Disease Information - Perinatal Hepatitis B Prevention
Hepatitis B virus (HBV) infection is a major cause of acute and chronic hepatitis, cirrhosis of the liver, and primary hepatocellular carcinoma (liver cancer). It is the most prevalent chronic infectious disease in the world, a common cause of morbidity and mortality worldwide, and a major health problem in the United States. According to the World Health Organization, an estimated 240 million people are chronically infected with hepatitis B and more than 600,000 people die every year due to complications of hepatitis B, including cirrhosis and liver cancer.
Although postexposure prophylaxis (PEP) is highly effective, approximately 1% of infants who receive PEP will still develop HBV infection and up to 5% may remain susceptible to infection. Ninety percent of infants who become infected during childhood will become chronically infected, thereby increasing their risk of early onset cirrhosis and hepatocellular carcinoma. Of children who become infected with HBV before 5 years of age, 30%-50% become chronically infected.

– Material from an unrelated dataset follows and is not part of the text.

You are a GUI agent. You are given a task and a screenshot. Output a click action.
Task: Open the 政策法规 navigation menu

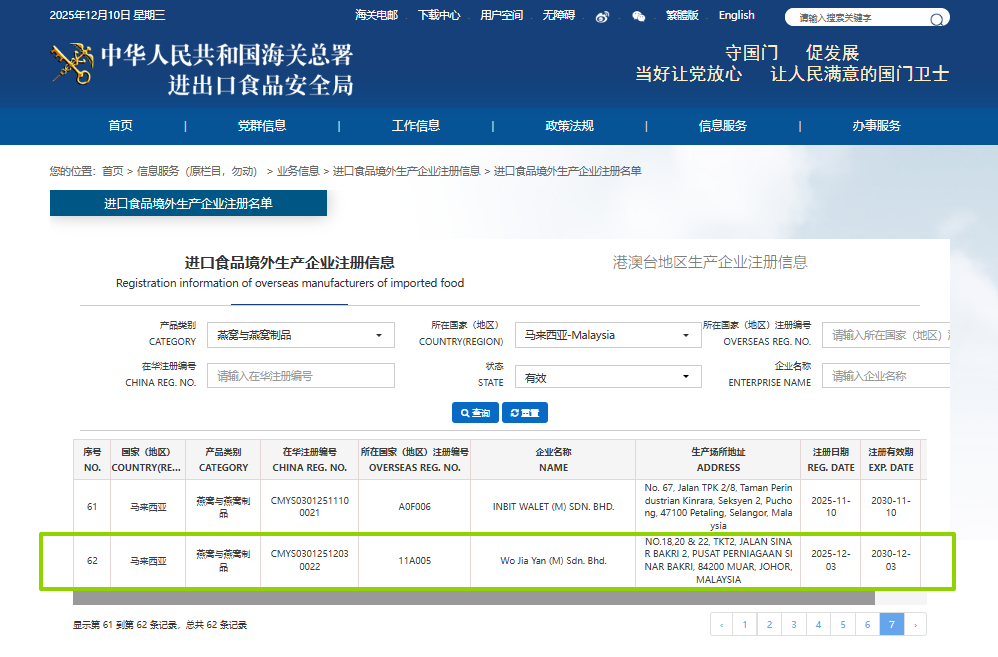[569, 126]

Perinatal hepatitis B is preventable by:
- Screening pregnant women at the first prenatal visit and at delivery
- Giving the birth dose of hepatitis B vaccine and hepatitis B immune globulin (HBIG) to babies born to HBsAg- positive women within 12 hours of delivery
- Giving the birth dose of hepatitis B vaccine to all babies before hospital discharge as a safety net
The purpose of the Texas Department of State Health Services' Perinatal Hepatitis B Prevention Program (PHBPP) is to:
- Identify hepatitis B surface antigen (HBsAg) positive pregnant women;
- Ensure that infants of HBsAg-positive pregnant women receive hepatitis B immune globulin (HBIG) and hepatitis B vaccine at birth;
- Ensure that infants complete the hepatitis B vaccine series and serological testing;
- Identify household and sexual contacts to HBsAg positive mothers;
- Vaccinate at risk contacts and conduct serological testing.